En las tortuosas representaciones de Hitler –a quien casi nadie está dispuesto a quitar el bien ganado título de psicópata– el pueblo judío era la proyección alucinada de su propia ausencia de ser, la que lo acosaba con su horrible vacío (ausencia de Dios, dijo Ratzinger). Distinto era el caso de Stalin, quizás el asesino más grande de la historia universal.
A diferencias de Hitler, los asesinados por Stalin eran menos simbólicos. La “clase campesina” que prácticamente eliminó, era una amenaza real para su ideal de socialismo. Y si pasó a la historia como el dictador que más comunistas ha asesinado (superó la marca de su colega Hitler) fue porque vio en ellos una amenaza real para el ejercicio de su poder. Desde esa perspectiva, la eliminación física de la vieja guardia bolchevique (justamente la que hizo la revolución) poseía cierta lógica.

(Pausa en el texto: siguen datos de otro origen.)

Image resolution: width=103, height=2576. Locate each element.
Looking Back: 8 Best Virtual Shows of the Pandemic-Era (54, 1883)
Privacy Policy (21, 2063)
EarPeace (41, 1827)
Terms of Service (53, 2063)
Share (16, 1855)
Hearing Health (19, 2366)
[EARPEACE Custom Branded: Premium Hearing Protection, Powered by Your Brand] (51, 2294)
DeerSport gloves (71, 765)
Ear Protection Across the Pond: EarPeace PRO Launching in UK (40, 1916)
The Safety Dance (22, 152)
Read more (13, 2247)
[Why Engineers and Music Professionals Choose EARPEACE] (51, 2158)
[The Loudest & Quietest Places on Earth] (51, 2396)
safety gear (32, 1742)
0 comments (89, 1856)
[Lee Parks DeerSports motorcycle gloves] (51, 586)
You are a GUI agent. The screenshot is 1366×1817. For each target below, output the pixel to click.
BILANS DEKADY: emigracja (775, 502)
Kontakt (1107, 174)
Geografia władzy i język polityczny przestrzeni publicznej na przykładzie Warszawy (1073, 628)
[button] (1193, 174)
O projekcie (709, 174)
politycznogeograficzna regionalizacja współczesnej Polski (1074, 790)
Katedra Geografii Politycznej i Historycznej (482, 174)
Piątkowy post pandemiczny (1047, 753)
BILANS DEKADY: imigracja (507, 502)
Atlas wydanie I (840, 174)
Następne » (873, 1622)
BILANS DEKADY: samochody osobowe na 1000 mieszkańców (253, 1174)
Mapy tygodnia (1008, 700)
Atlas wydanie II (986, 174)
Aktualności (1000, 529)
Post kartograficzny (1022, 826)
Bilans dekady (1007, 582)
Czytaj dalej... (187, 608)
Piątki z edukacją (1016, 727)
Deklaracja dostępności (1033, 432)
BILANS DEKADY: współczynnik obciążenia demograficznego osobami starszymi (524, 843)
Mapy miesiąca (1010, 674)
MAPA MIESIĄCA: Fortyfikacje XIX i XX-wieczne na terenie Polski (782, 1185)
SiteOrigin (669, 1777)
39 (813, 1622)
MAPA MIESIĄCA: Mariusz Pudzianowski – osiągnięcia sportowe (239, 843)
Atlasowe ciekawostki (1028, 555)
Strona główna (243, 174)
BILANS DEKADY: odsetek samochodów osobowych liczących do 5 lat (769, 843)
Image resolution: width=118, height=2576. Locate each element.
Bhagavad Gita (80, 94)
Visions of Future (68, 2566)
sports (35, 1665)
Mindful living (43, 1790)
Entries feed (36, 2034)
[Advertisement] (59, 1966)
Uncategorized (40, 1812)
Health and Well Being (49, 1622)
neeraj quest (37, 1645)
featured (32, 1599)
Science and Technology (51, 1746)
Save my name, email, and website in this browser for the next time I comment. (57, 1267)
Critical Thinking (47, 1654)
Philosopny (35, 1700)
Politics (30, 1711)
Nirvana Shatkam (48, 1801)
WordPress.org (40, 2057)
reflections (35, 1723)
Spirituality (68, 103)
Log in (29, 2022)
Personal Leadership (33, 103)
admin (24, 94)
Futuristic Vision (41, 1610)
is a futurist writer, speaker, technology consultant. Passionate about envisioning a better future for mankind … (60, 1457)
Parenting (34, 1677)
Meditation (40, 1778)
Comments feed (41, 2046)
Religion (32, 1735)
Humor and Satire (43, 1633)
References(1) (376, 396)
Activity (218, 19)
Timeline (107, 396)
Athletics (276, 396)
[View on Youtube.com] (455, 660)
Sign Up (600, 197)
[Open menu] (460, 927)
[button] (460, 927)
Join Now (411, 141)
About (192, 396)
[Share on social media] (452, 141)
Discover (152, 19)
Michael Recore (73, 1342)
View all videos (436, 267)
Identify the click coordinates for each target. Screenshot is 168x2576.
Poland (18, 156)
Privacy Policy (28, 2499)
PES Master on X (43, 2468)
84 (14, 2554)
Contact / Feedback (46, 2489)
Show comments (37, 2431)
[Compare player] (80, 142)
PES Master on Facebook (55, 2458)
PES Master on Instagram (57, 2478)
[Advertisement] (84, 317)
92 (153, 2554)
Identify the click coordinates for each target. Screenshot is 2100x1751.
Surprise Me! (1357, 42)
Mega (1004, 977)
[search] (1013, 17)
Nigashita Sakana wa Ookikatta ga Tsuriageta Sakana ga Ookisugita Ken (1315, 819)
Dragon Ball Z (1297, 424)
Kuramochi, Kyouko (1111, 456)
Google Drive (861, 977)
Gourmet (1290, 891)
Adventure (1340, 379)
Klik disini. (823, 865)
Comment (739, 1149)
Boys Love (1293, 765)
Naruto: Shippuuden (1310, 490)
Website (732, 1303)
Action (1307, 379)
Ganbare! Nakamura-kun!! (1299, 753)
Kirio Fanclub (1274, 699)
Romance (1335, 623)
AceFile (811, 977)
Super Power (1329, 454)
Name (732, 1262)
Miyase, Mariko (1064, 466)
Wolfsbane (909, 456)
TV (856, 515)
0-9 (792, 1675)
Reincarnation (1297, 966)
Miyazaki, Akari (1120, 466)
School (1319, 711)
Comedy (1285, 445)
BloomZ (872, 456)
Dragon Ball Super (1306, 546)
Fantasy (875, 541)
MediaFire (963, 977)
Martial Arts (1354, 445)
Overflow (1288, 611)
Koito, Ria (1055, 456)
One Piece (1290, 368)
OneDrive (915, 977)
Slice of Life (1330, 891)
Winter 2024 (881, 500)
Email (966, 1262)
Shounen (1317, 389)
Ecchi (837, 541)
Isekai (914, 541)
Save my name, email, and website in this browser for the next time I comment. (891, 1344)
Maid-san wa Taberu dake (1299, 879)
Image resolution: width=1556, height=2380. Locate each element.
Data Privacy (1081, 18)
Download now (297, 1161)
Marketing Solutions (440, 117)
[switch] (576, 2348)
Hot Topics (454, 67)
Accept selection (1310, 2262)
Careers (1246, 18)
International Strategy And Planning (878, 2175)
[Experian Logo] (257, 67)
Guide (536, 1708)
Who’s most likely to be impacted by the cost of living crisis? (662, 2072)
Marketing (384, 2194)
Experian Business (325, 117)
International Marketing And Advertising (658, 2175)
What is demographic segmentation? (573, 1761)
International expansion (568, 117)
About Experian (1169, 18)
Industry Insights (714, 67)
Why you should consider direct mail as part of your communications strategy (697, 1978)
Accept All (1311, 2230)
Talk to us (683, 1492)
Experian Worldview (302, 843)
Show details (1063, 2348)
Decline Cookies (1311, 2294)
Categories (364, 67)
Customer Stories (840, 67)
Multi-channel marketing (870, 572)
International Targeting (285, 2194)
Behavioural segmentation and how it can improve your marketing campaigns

Una lógica infernal, pero no por eso menos lógica. Eso quiere decir, mientras Hitler era un asesino “psicópata”, Stalin era un asesino algo “normal”. Pero –y esto es lo importante en los dos casos– las víctimas eran para ambos asesinos, representaciones corporales del poder del “otro”. La muerte del otro había encontrado –para decirlo con Javier Marías- sus propias “razones”.
Los asesinatos fundamentados en una religión, en cambio, actúan guiados por la eliminación del principio del placer cuya base es la propia vida. En el fondo, comandados por el deseo de muerte que se ha apoderado de sus almas, los asesinos religiosos intentan eliminar a todo lo viviente, incluido a ellos. Su dios es la muerte. Su dios es su muerte.